### ESERCIZIO ASSEGNATO
Trascrivi parola per parola il passo della recensione che comincia con "Andare o non" e prosegue fino a "Tirolo non c’è.".

La ragazza nella nebbia

Andare o non andare? Visto che la critica lo fa abbastanza a pezzettini (non tutta), si decide di soprassedere, poi invogliati dalla bella recensione di un amico giornalista che vive a Bolzano, ci si va. Per ragioni del cuore, innanzitutto, perché il film è girato in Alto Adige e i luoghi sono noti: il lago di Carezza, Nova Levante, la Val Sarentino, Vipiteno. Anche se il romanzo di Carrisi (Longanesi 2015) e il film che dirige (lo scrittore pugliese è alla sua prima esperienza come regista) sono ambientati in un’imprecisata valle alpina, più simile alla Val d’Aosta nella parlata e nei nomi dei suoi abitanti. E perché la nebbia che avvolge i paesaggi è finta, in Sud Tirolo non c’è.

### RIGHE
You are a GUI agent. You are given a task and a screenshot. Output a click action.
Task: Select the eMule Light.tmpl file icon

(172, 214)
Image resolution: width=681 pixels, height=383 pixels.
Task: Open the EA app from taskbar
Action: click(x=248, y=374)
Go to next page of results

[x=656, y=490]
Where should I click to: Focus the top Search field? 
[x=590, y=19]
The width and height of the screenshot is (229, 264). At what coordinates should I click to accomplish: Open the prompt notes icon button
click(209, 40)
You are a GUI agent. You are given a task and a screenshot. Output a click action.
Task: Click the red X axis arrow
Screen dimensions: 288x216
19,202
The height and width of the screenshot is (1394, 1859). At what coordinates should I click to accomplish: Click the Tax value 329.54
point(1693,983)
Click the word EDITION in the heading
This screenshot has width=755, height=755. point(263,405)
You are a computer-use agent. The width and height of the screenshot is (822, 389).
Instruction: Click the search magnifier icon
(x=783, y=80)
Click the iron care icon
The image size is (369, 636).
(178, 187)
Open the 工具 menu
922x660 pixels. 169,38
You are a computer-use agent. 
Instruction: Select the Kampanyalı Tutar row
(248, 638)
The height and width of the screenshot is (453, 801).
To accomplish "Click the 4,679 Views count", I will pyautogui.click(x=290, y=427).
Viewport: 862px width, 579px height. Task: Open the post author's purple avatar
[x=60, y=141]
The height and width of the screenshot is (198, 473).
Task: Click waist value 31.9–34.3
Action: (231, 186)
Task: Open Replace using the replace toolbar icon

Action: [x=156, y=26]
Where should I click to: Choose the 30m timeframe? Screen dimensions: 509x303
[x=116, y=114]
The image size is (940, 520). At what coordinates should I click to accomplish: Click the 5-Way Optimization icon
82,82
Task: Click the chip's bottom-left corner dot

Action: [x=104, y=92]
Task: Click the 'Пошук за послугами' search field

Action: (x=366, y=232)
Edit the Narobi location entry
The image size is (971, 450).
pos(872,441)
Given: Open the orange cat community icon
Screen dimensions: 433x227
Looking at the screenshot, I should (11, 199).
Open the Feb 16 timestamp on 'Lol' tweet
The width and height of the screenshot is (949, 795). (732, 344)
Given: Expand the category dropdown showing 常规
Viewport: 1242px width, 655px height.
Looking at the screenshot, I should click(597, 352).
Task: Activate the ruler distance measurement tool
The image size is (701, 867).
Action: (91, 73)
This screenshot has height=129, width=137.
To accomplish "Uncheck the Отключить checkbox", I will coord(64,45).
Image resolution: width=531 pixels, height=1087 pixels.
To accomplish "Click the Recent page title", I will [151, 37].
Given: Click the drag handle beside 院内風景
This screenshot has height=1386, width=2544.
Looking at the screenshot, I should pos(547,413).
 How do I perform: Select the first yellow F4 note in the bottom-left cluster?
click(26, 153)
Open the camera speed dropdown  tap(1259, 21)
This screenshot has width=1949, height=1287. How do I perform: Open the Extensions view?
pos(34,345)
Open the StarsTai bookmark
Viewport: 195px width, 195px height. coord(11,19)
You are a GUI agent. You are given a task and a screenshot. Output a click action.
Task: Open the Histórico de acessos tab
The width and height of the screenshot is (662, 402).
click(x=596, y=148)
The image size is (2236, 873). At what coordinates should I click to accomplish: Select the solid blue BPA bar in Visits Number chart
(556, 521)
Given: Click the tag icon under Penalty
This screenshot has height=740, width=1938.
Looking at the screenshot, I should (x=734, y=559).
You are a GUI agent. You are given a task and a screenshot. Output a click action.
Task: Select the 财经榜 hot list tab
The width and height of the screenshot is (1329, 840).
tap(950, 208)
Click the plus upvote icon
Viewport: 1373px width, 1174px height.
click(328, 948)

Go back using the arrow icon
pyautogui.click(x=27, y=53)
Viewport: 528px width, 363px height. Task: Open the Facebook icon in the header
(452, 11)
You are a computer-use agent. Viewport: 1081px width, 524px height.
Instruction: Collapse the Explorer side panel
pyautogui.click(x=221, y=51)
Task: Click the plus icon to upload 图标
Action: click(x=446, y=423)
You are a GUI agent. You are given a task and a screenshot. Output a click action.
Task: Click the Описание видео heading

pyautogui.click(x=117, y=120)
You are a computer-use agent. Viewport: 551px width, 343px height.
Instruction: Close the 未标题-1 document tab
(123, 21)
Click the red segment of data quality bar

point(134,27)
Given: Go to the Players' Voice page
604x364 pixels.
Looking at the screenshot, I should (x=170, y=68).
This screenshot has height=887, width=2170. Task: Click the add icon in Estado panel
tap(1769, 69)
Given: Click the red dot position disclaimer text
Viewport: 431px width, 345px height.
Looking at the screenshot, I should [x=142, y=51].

### ESERCIZIO RISOLTO
Andare o non andare? Visto che la critica lo fa abbastanza a pezzettini (non tutta), si decide di soprassedere, poi invogliati dalla bella recensione di un amico giornalista che vive a Bolzano, ci si va. Per ragioni del cuore, innanzitutto, perché il film è girato in Alto Adige e i luoghi sono noti: il lago di Carezza, Nova Levante, la Val Sarentino, Vipiteno. Anche se il romanzo di Carrisi (Longanesi 2015) e il film che dirige (lo scrittore pugliese è alla sua prima esperienza come regista) sono ambientati in un’imprecisata valle alpina, più simile alla Val d’Aosta nella parlata e nei nomi dei suoi abitanti. E perché la nebbia che avvolge i paesaggi è finta, in Sud Tirolo non c’è.